- When to use — and when not to use — Open Source Software
- Advice for Optimizing Open Source
Advice for Optimizing Open Source
Experts have four key guidelines for using Open Source successfully.
Open Source is for "we" problems. "Open Source is a development model best suited for horizontal technologies, which lots of people need and use, such as the Mozilla browser or Apache server or MySQL database," says Eunice. "In those cases, the technology applies to everyone, regardless of the industry, and will get widespread contributions and upgrades. Conversely, if you try to use Open Source for something narrow, like a business application for the batch chemical manufacturing industry, it may apply to only a few companies. It's what you call a 'me' problem and probably going to be best solved by a proprietary product."

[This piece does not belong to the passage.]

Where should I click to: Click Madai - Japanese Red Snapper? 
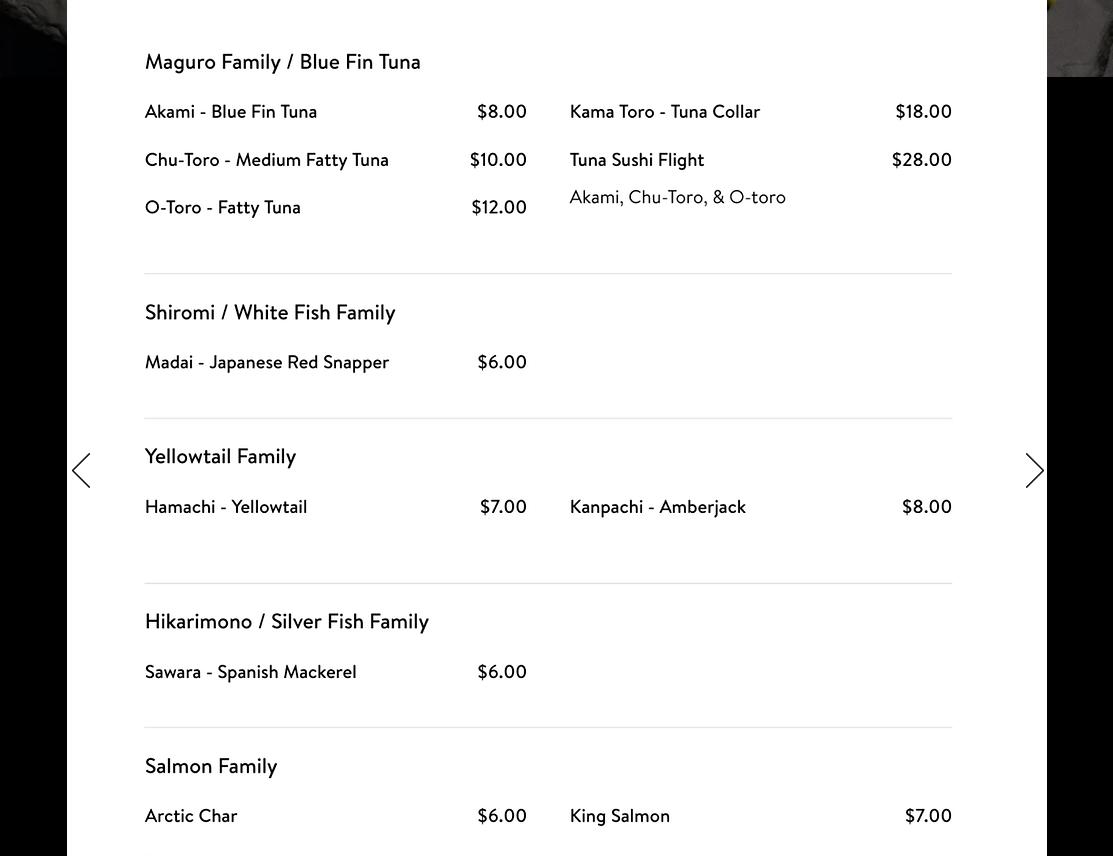point(267,362)
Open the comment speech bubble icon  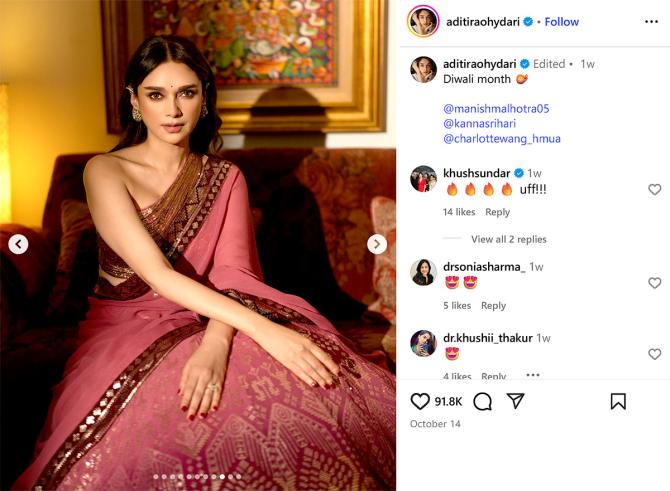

Use Open Source when 90% functionality is OK. You're more likely to find the most sophisticated features on commercial products, say experts. "By and large, Open Source meets 80% to 90% of [all possible] requirements, but companies pay for that last 10%, even that last 1%," says Eunice. "For instance, we really use Microsoft Office XP because it has two or three features we need that Open Source doesn't. On the other hand, the MySQL database is good enough, and we don't have a reason to pay for a proprietary database such as Oracle makes."
Craft corporate guidelines. Even more so than commercial software, Open Source requires guidelines, says Chiappinelli. "Open Source demands a higher level of attention to policies and processes partly because it is somewhat of a new thing and can really scare executives," he says. "If a vice president finds out his mission critical application is running on Open Source, even if it's the best product out there, there may be political ramifications if the decision hasn't been well communicated. It's like the old adage that you can't get fired for buying IBM; nobody wants to go with Open Source and risk a failure due to a lack of clear corporate policy." He suggests usage policies spell out how and where Open Source may be employed, as well as how — and if — modifications can be made public to the Open Source community.
Establish a reuse program. Flashline's Fay recommends implementing a reuse program as a way to distribute approved Open Source code, communicate organizational policies, and track internal modifications and versions. "A managed reuse program includes a registry of organizationally approved Open Source software and the usage policies, as well as guidelines and processes for making changes to Open Source. Moreover, a managed reuse program provides a channel of communication for internal users, so they are automatically notified of new versions or changing organizational policies." Organizations that use Open Source are already practicing reuse — they're leveraging existing software rather than building it from scratch. Through a more formalized program, they can extend reuse beyond Open Source and begin to leverage their internally developed software as well. "Some of our customers don't have a support team to maintain and modify their internally developed reusable software. These organizations have adopted an Open Source management model for their reuse program — the developers can use the software in the registry and make modifications. However, they are required to resubmit these changes to the registry so that the enhancements are made available to the internal community. It's a model that works well for organizations with distributed resources."
Consider the long-term implications. "Usually, the long term costs come down to people/skill costs and what I call entanglement costs," says Eunice. "Open Source often has very good attributes with regards to the entanglement costs. Unlike, for instance, Microsoft applications, where there are constant upgrades you have to do, and a whole set of training requirements and so forth. Most of your Open Source tools, on the other hand, may not be as functional, but leave a lot of your options open."
Version control policies are also critical, says Cimetiere, since developers have easy, and free, access to upgrades: "Version control is a major concern, since Open Source software is easy to download."
When establishing a reuse policy or program, also keep in mind that Open Source software tends to evolve from "white box" to "black box" status as it matures, so developers will have less need to tinker with the code over time and, instead, will come to treat mature Open Source products as pluggable black box components. In that sense OSS offers a viable support model for white box assets, a welcome solution to organizations struggling with asset ownership and support issues that can derail efforts to incorporate reuse into the development life-cycle. Community ownership and support of white box assets directly addresses concerns that sharing an asset in a reuse program leaves the individual developer open to time-consuming support questions and customization requests. Freed from the burden of sole responsibility for a particular asset, developers have a far greater incentive to submit assets for reuse, which in turn benefits the entire development organization by increasing the supply of assets with reuse potential.
Such was the case for Cardinal Distribution's IT staff. The decision to go Open Source provided them with a degree of flexibility and avoided forcing them into a long-term commitment to a particular platform or product
"For us, going with Open Source meant we could provide significant new opportunities without asking for a huge outlay of initial capital and with the ability to switch to something else if we'd had to," says Foster. "It gave us the degree of agility that we needed at the time."